這裡呼叫的onReceiveDAGSchedulerEventProcessLooponReceive,原始碼如下:

/**
 * The main event loop of the DAG scheduler.
 */
override def onReceive(event: DAGSchedulerEvent): Unit = {
  val timerContext = timer.time()
  try {
    doOnReceive(event)
  } finally {
    timerContext.stop()
  }
}

再看doOnReceive原始碼:

private def doOnReceive(event: DAGSchedulerEvent): Unit = event match {
    //JobSubmitted在這裡處理
    case JobSubmitted(jobId, rdd, func, partitions, callSite, listener, properties) =>
      dagScheduler.handleJobSubmitted(jobId, rdd, func, partitions, callSite, listener, properties)

    case MapStageSubmitted(jobId, dependency, callSite, listener, properties) =>
      dagScheduler.handleMapStageSubmitted(jobId, dependency, callSite, listener, properties)

    case StageCancelled(stageId, reason) =>
      dagScheduler.handleStageCancellation(stageId, reason)

    case JobCancelled(jobId, reason) =>
      dagScheduler.handleJobCancellation(jobId, reason)

    case JobGroupCancelled(groupId) =>
      dagScheduler.handleJobGroupCancelled(groupId)

    case AllJobsCancelled =>
      dagScheduler.doCancelAllJobs()

    case ExecutorAdded(execId, host) =>
      dagScheduler.handleExecutorAdded(execId, host)

    case ExecutorLost(execId, reason) =>
      val filesLost = reason match {
        case SlaveLost(_, true) => true
        case _ => false
      }
      dagScheduler.handleExecutorLost(execId, filesLost)

    case BeginEvent(task, taskInfo) =>
      dagScheduler.handleBeginEvent(task, taskInfo)
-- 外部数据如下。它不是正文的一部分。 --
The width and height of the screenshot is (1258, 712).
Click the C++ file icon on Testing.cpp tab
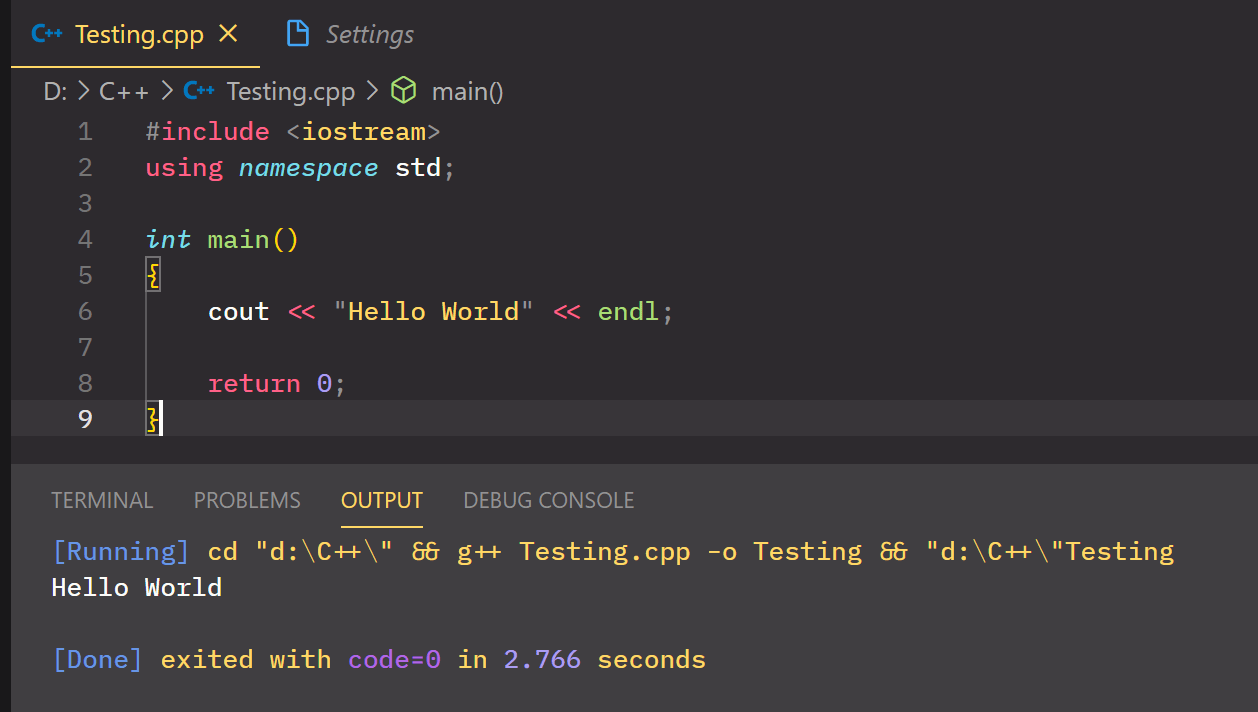[x=46, y=33]
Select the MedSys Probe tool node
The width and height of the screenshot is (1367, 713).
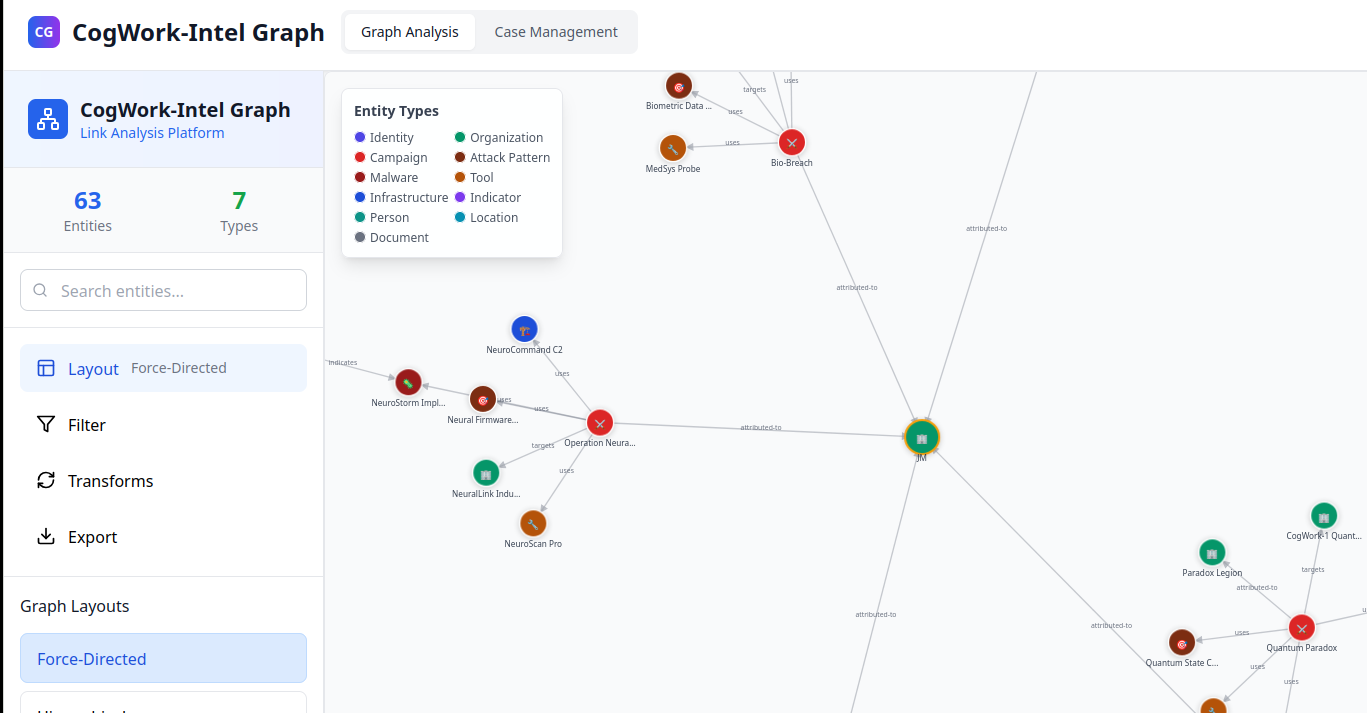(673, 148)
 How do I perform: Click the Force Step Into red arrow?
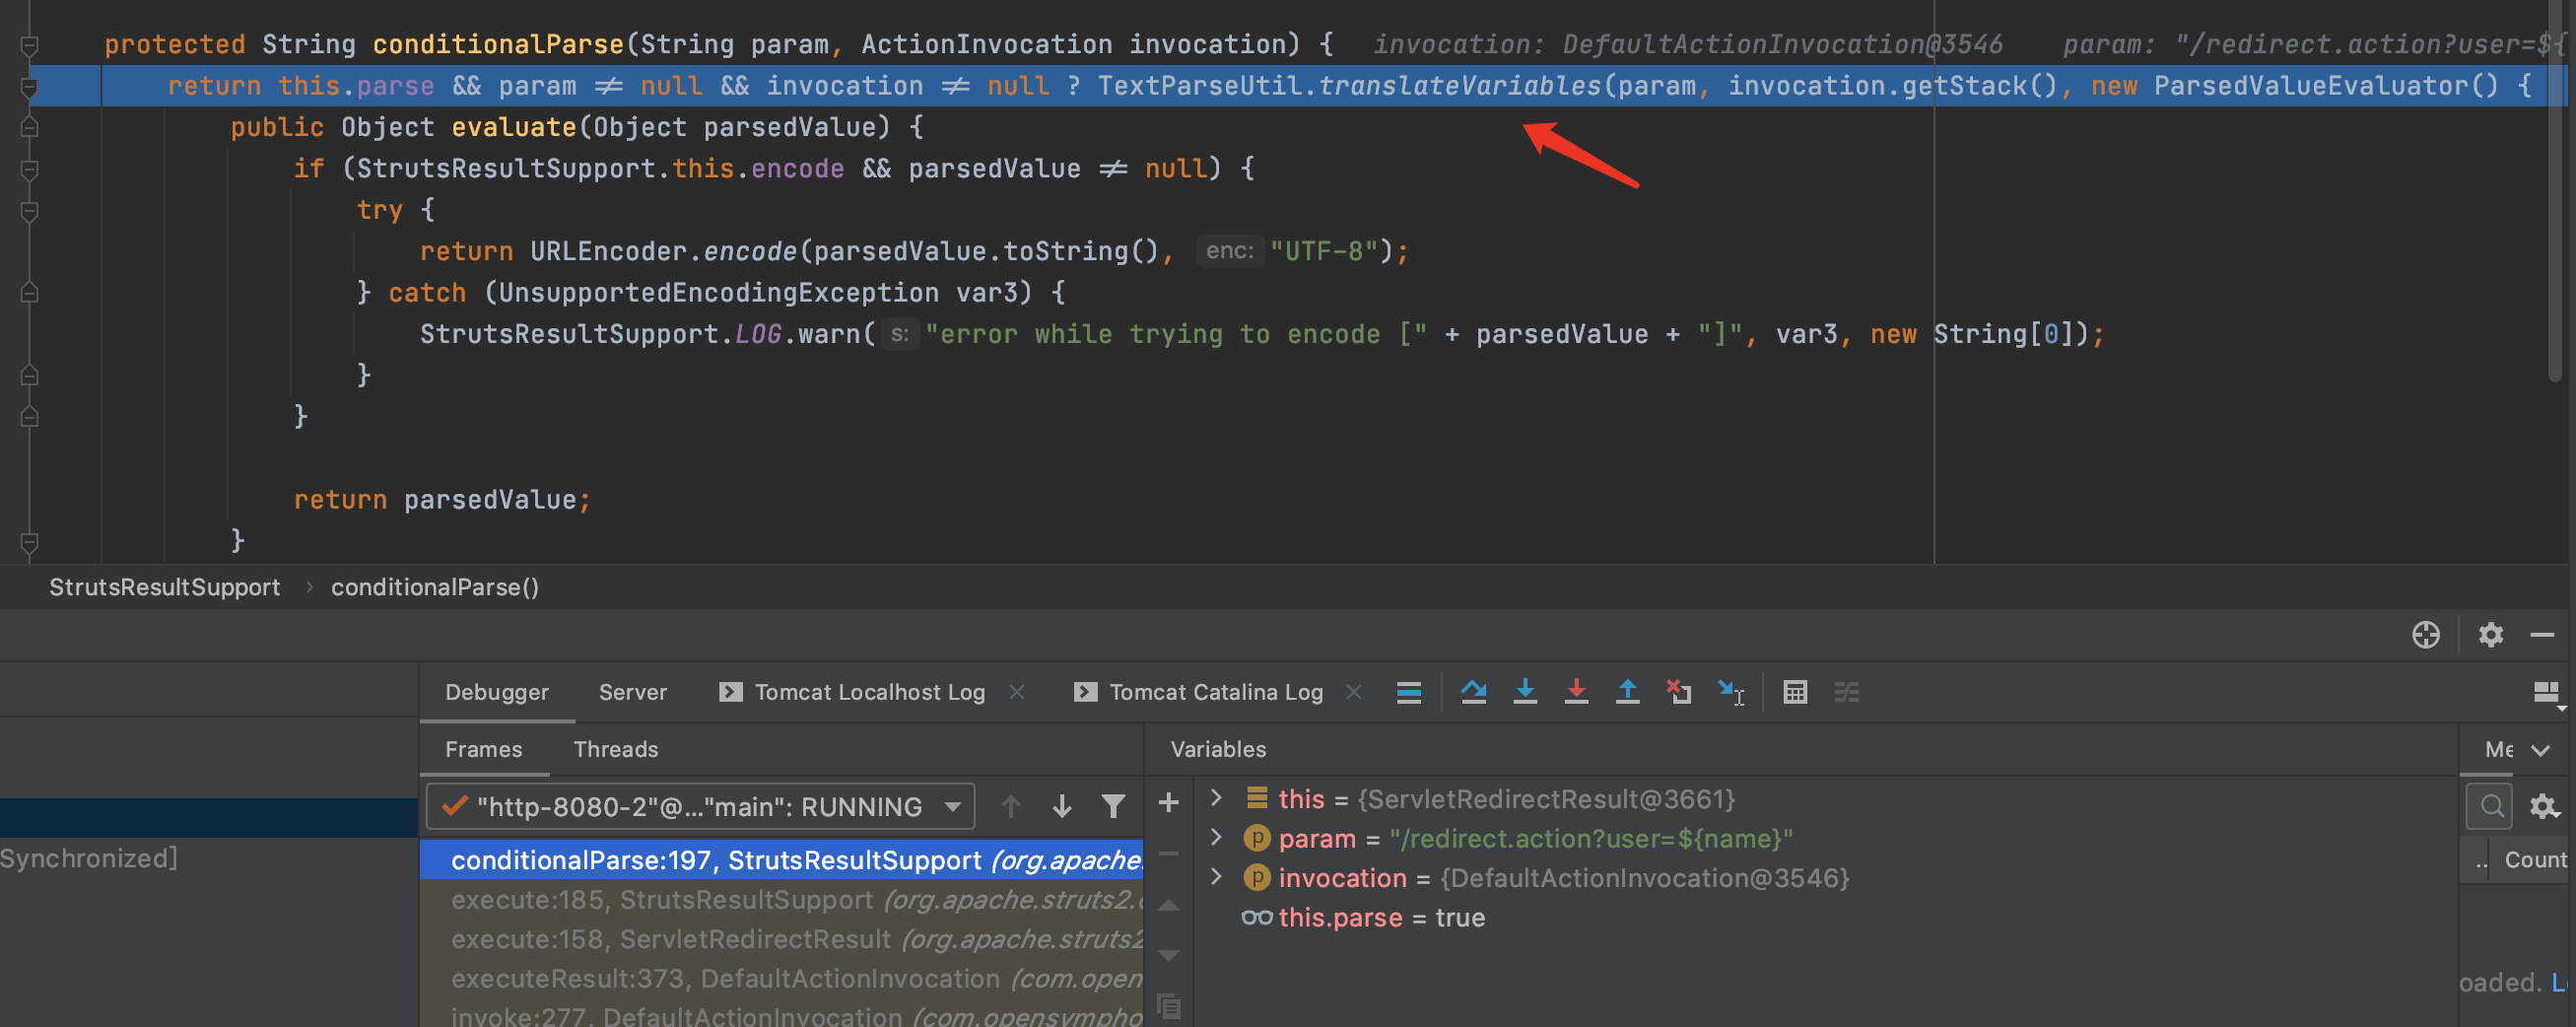coord(1576,692)
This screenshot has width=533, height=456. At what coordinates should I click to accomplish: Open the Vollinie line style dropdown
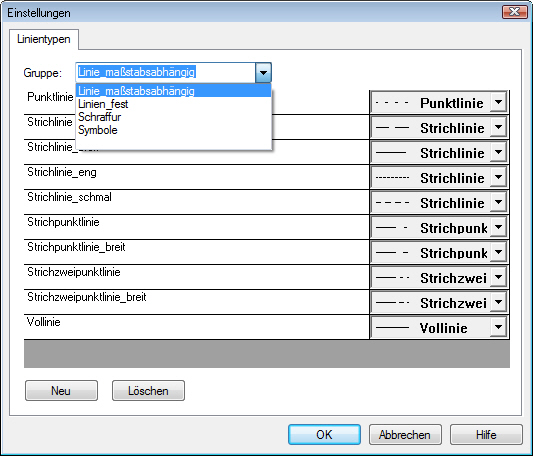(x=498, y=327)
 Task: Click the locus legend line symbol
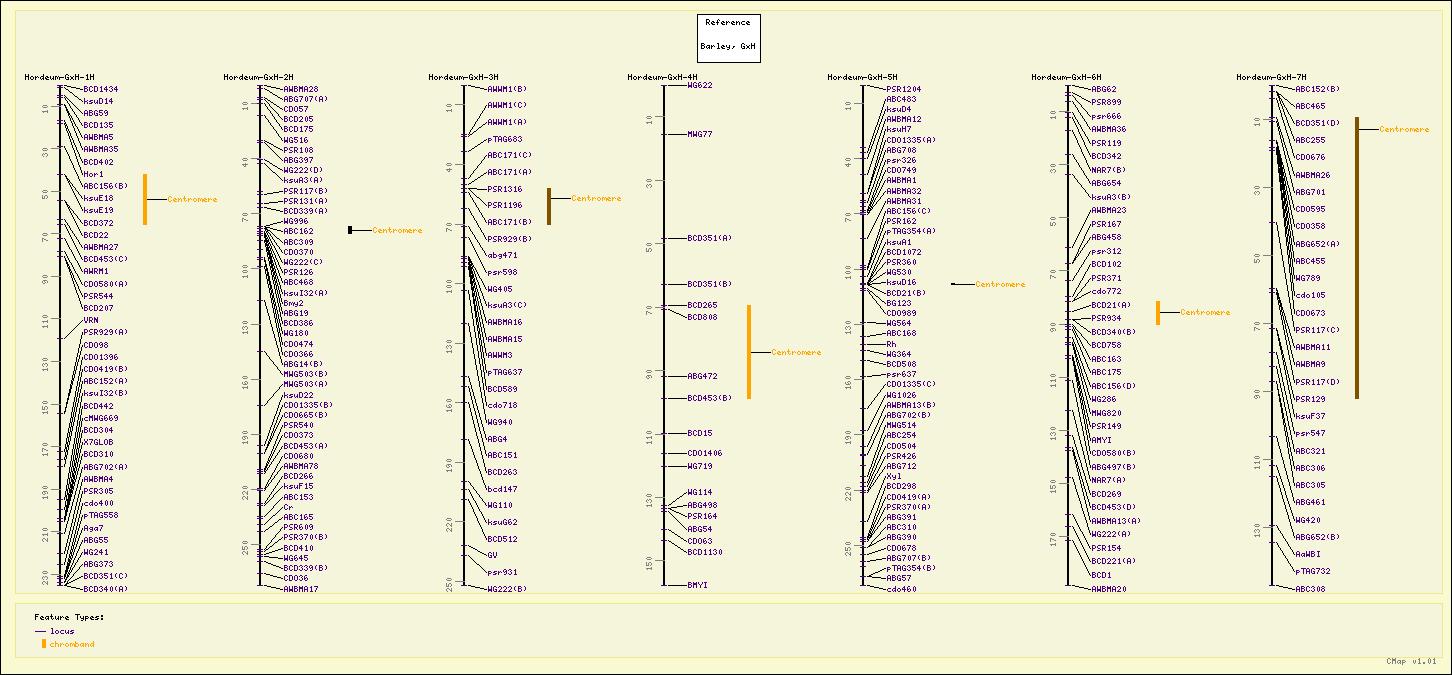tap(40, 632)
    case GettingResultEvent(taskInfo) =>
      dagScheduler.handleGetTaskResult(taskInfo)

    case completion: CompletionEvent =>
      dagScheduler.handleTaskCompletion(completion)

    case TaskSetFailed(taskSet, reason, exception) =>
      dagScheduler.handleTaskSetFailed(taskSet, reason, exception)

    case ResubmitFailedStages =>
      dagScheduler.resubmitFailedStages()
  }

從這裡可以發現最終是呼叫了DAGScheduler的handleJobSubmitted方法進行job的提交。job提交之後涉及到Stage的劃分和task的提交。